Mr. Spohr said Lufthansa's current revamp of its short-haul operations will protect its market share, despite having lost ground in Europe to the likes of Ryanair and U.K. budget carrier easyJet PLC for years.
"Our competitors are realizing that Lufthansa Group won't be squeezed out of its home market," Mr. Spohr told The Wall Street Journal in a recent interview.
Mr. O'Leary isn't so sure.
"The legacy carriers' model in Europe has failed, it is over," Mr. O'Leary said in a separate interview with The Wall Street Journal.
The war of words comes as Europe's flag carriers continue to struggle to bring down costs fast enough to compete effectively with budget airlines whose passenger numbers in Europe continue to grow inexorably. Lufthansa reshuffled responsibilities on its management board earlier this month as it looks to make EUR500 million (US$560 million) in annual savings by 2019.
Passenger numbers at Ryanair, which has no long-haul business, rose 6% to 86.4 million passengers in 2014 compared with a 1.3% rise to 106.0 million for Lufthansa and sister carriers Swiss and Austrian Airlines, a figure which includes long-haul and short-haul flights.
Mr. O'Leary said that in five to 10 years, budget airlines will have squeezed out legacy network carriers and operate nearly all flights within Europe.
Discount carriers will restrict former monopoly airlines like Lufthansa, Air France and KLM to servicing their principal airport hubs that connect long-haul passengers with short-haul flights in Europe, he said.

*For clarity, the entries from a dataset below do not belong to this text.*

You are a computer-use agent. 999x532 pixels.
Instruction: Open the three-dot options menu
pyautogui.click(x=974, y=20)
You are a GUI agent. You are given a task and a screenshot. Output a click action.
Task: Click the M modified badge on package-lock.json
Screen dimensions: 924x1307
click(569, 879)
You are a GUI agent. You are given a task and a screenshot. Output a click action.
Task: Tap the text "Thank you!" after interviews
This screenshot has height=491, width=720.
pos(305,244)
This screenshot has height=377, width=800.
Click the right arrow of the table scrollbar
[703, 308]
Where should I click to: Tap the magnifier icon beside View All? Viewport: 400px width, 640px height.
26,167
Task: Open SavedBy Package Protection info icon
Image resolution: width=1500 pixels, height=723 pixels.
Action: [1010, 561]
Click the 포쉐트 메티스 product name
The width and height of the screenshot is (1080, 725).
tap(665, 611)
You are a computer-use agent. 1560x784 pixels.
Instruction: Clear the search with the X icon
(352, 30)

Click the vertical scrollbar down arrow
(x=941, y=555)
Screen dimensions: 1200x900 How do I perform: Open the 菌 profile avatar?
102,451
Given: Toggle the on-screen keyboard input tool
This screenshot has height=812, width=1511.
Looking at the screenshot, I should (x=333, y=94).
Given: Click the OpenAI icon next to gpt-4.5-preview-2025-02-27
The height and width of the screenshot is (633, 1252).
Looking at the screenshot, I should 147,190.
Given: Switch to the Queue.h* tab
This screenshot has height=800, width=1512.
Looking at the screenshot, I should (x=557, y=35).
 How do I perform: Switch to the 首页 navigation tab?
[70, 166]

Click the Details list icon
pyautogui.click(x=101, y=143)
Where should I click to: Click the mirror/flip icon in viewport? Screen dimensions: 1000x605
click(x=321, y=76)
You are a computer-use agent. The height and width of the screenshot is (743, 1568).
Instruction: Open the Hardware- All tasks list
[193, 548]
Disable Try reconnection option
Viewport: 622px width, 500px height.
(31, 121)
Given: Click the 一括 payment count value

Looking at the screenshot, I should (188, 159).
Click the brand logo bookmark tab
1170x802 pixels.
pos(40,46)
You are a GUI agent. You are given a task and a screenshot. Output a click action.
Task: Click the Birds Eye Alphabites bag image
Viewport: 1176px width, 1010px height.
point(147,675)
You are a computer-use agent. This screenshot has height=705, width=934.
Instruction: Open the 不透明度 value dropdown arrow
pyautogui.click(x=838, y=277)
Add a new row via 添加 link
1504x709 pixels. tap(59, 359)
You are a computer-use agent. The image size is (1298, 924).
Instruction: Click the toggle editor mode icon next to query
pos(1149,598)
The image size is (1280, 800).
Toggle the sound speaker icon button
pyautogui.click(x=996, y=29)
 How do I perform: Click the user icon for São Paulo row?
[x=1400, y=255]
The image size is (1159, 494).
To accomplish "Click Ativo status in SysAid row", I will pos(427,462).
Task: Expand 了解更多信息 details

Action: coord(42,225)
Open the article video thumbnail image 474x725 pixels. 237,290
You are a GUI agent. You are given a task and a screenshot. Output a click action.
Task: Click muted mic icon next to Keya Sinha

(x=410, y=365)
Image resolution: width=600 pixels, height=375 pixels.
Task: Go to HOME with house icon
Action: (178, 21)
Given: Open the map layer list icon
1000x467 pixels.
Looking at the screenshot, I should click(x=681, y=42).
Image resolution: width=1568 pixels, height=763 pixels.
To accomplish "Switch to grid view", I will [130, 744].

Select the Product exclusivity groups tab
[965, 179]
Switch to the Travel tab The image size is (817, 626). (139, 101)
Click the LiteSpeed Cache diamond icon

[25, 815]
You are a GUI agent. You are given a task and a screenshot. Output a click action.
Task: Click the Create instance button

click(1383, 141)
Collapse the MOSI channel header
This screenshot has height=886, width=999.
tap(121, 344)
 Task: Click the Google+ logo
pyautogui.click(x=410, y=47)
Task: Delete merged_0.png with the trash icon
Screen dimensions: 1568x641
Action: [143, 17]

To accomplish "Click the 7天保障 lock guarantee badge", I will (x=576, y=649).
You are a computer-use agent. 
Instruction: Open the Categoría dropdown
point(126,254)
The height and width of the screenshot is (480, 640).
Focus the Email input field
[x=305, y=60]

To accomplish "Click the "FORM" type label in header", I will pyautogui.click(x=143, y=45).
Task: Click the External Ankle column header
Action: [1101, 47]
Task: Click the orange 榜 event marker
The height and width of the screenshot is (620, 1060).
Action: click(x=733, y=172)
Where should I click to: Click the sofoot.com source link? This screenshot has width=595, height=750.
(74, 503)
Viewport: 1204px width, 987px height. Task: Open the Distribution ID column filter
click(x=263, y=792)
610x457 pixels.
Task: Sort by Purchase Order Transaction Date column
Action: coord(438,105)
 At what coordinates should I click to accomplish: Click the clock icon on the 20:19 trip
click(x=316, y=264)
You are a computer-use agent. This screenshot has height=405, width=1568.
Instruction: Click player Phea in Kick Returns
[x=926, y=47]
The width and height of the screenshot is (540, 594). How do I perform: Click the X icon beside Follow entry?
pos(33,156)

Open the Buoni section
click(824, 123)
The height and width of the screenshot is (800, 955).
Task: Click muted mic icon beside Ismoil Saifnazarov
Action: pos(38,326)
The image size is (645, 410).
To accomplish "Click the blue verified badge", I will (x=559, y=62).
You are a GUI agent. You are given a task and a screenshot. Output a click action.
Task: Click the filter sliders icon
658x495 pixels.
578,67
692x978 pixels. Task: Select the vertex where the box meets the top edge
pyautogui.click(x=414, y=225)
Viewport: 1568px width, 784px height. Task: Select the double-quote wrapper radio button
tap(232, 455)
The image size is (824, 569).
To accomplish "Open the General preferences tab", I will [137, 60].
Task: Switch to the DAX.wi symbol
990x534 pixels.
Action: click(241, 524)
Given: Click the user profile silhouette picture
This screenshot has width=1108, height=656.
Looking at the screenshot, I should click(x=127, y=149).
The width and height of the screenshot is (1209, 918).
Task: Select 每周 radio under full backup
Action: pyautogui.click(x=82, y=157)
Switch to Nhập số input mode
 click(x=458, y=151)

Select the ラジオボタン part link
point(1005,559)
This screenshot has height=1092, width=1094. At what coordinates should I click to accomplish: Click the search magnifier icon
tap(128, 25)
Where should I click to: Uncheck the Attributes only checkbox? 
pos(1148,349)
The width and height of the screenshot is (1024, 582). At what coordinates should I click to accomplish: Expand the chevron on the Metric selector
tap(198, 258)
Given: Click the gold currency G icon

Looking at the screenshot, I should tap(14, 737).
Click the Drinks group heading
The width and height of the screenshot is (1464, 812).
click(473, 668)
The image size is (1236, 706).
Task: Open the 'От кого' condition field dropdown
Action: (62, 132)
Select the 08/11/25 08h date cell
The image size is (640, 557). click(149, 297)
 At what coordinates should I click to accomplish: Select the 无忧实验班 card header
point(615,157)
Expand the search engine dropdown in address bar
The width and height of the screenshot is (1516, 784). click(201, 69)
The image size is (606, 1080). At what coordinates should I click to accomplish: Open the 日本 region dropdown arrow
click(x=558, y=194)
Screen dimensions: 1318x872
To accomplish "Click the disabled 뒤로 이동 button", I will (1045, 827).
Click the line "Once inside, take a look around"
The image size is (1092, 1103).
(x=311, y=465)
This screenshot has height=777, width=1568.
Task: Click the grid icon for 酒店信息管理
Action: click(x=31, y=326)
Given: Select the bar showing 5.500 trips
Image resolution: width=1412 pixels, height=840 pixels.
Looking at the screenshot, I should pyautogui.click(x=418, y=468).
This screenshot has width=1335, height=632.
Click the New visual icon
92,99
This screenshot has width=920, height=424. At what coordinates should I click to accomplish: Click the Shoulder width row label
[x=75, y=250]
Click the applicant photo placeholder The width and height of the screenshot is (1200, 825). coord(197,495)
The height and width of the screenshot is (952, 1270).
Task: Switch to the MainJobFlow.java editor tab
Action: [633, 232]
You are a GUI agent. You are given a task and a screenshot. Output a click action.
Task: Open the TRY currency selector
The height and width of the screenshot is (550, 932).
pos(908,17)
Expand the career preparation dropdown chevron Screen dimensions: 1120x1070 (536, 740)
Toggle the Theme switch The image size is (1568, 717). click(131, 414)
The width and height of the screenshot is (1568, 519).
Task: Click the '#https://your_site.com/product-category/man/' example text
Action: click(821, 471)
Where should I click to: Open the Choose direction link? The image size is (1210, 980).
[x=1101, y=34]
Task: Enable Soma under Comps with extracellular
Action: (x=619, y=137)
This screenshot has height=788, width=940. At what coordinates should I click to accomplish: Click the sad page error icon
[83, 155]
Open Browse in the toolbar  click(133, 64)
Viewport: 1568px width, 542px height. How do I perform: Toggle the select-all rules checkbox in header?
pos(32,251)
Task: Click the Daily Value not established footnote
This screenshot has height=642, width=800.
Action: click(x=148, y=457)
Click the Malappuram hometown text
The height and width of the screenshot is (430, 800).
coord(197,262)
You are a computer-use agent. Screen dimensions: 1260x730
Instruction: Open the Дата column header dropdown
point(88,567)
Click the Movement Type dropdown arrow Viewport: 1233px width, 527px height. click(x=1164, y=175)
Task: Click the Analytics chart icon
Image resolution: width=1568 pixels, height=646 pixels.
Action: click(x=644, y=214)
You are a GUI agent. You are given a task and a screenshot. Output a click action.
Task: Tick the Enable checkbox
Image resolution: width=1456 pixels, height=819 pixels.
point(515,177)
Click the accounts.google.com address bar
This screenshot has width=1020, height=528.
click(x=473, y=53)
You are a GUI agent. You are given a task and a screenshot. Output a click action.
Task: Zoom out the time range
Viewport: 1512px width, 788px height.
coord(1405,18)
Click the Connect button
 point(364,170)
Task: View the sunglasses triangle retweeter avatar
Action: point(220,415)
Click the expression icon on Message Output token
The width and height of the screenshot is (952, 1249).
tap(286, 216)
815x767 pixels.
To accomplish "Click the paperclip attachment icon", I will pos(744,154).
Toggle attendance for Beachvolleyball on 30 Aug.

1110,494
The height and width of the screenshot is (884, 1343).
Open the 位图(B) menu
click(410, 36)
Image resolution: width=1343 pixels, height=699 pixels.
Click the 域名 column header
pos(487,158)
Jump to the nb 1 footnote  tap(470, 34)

Even there, Ryanair has an opportunity to help connect long-haul passengers to secondary European destinations. "As we begin to expand into more primary airports, you can have short-haul feed at a fraction of the cost of your own short-haul feed", Mr. O'Leary said. "Use us, use easyJet. It is inevitable this will happen in the next number of years."
So far, none of Europe's major network carriers has signaled interest in taking up the discounter up on its offer.
Ryanair has made the German market a focus for growth as part of its own reorientation to serve more primary airports and lure business travelers. The Irish carrier has begun operating intra-German flights from Cologne, where Lufthansa's Germanwings budget unit is based.
Mr. Spohr remains sanguine. Lufthansa's new low-cost airline will become Europe's third largest, dominating its home markets of Germany, Austria and Switzerland.
Lufthansa and Germanwings will be profitable this year on their European networks, demonstrating the resilience of their business which is deterring Ryanair from setting up at Lufthansa's hubs in Frankfurt and Munich, he said.
That is not to say Lufthansa is ruling out partnerships for its new budget unit Eurowings, which aims to have lower costs than Germanwings, though Mr. Spohr declined to give details
Germany's largest airline last week also unveiled a restructuring aimed at cutting costs and will give Eurowings more independence from Lufthansa's day-to-day operations.